In the entries that follow, the first line to write out is the one containing "Viewport: 1024px width, 802px height.", and the last is the one containing "Save page to Pocket". Reproduce that stretch exactly, with nothing before or after it.

SUPPLIED INFORMATION:
↓
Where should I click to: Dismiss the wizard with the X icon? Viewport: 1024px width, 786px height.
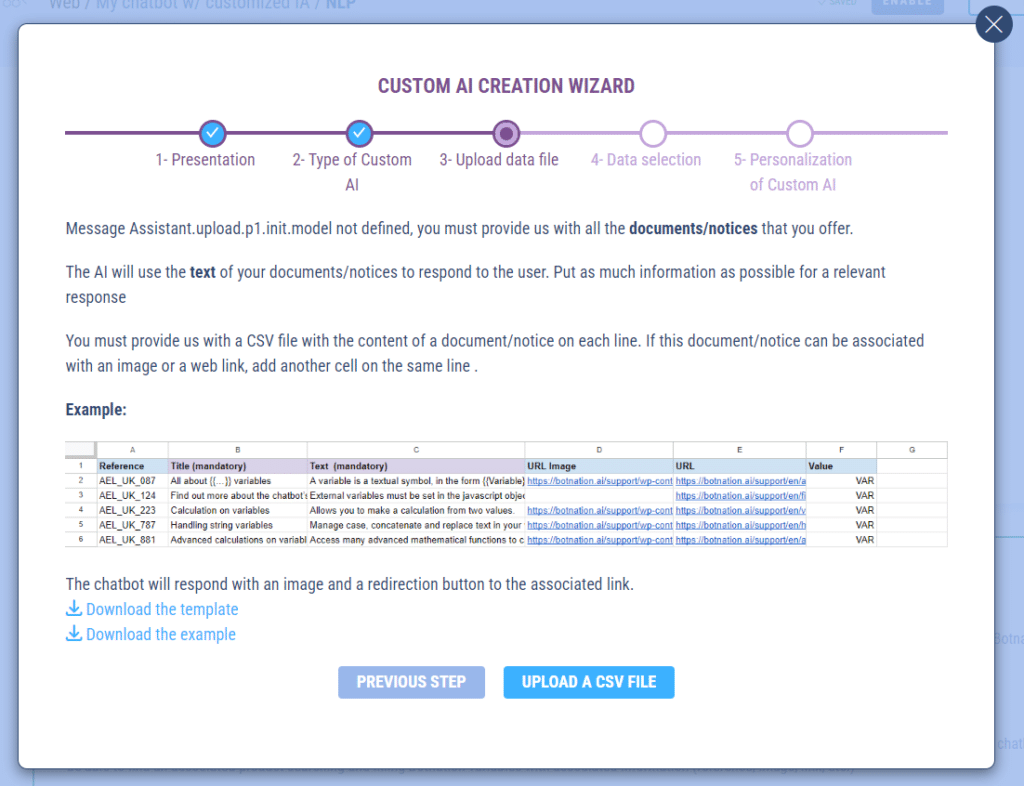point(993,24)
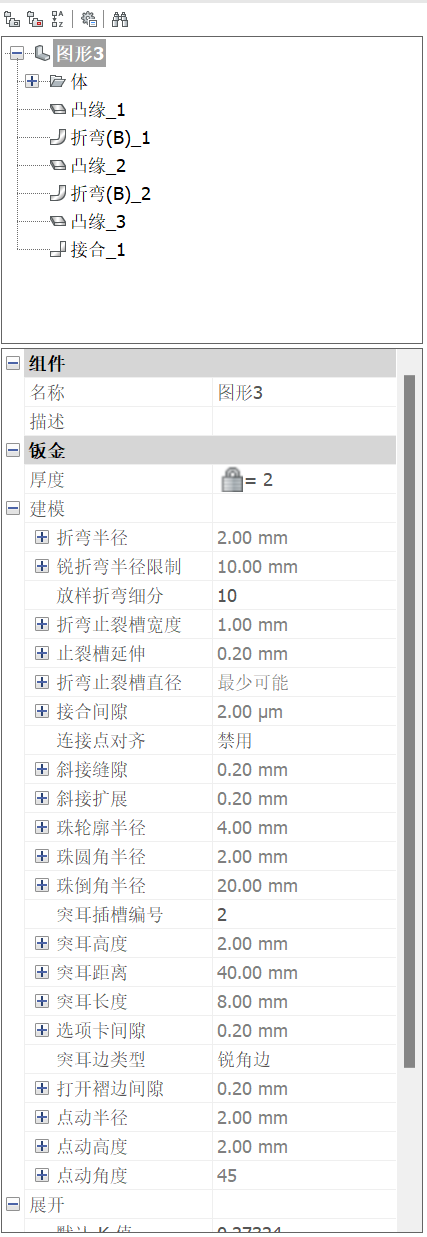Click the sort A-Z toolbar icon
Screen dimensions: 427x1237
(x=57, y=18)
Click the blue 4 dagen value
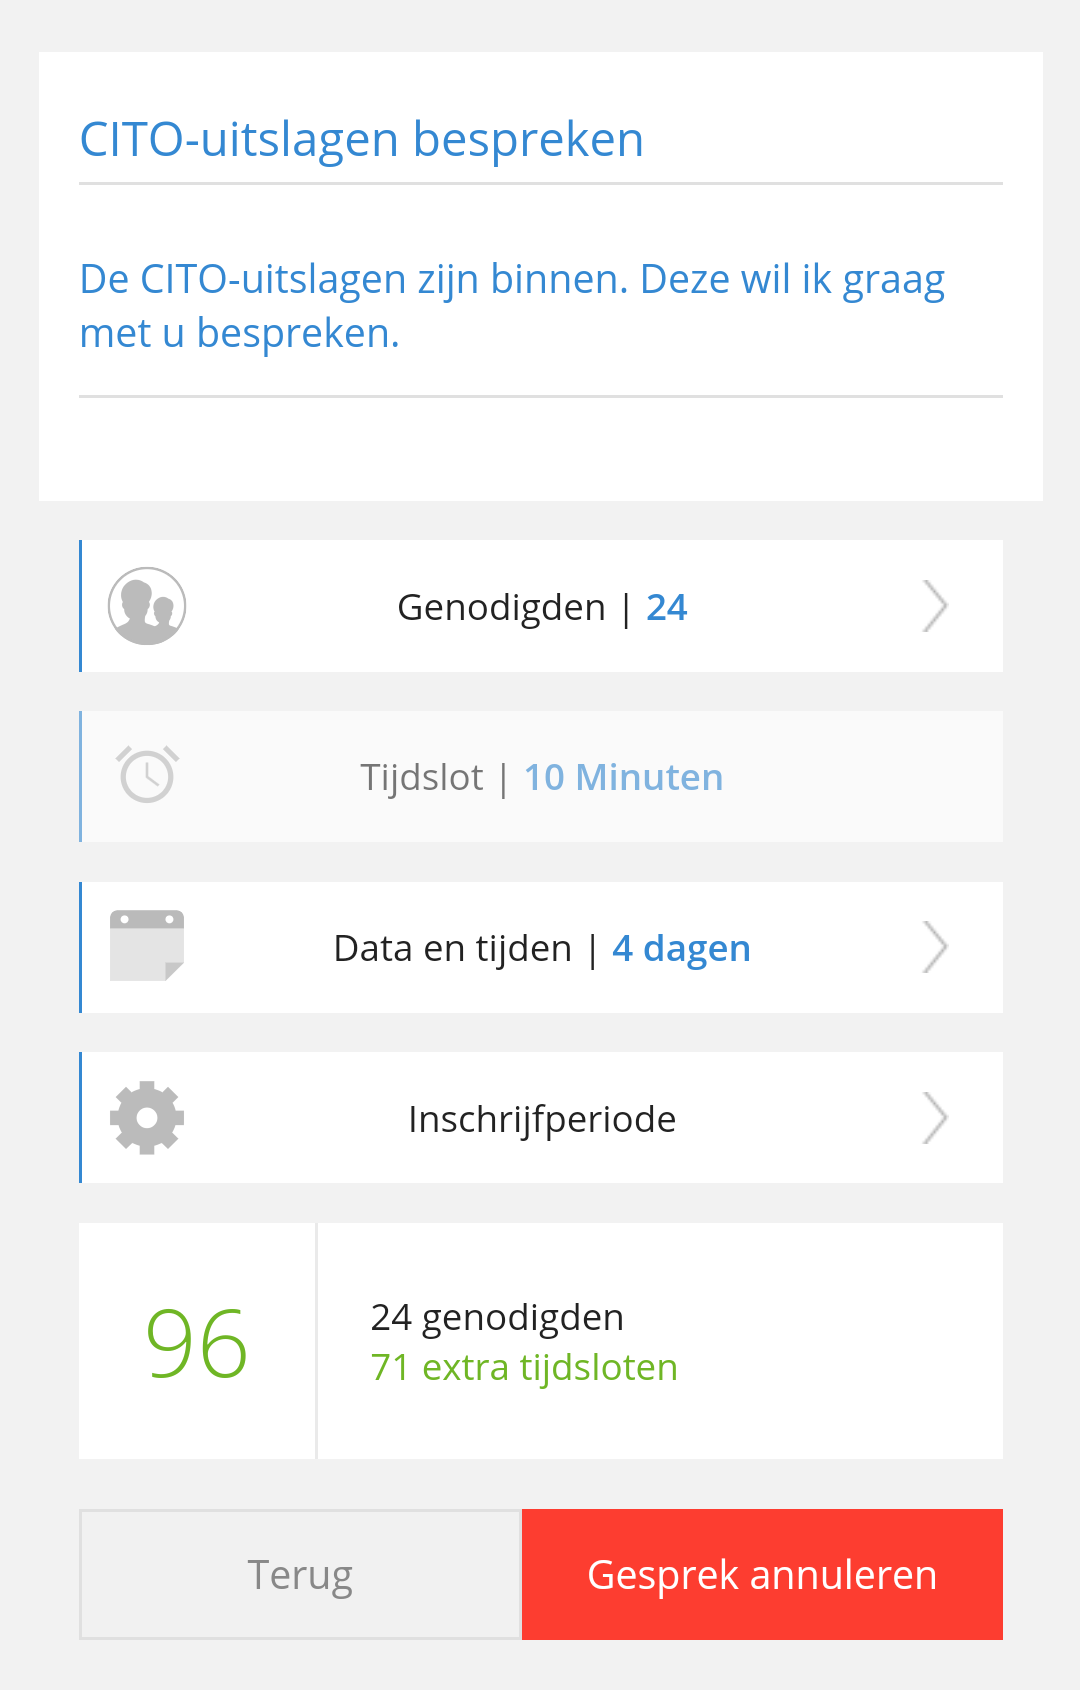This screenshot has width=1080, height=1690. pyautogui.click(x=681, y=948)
↑
↓
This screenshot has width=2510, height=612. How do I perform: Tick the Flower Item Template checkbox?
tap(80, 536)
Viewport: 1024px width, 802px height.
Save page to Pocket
↑
PROBLEM SOLUTION:
Viewport: 1024px width, 802px height.
Save page to Pocket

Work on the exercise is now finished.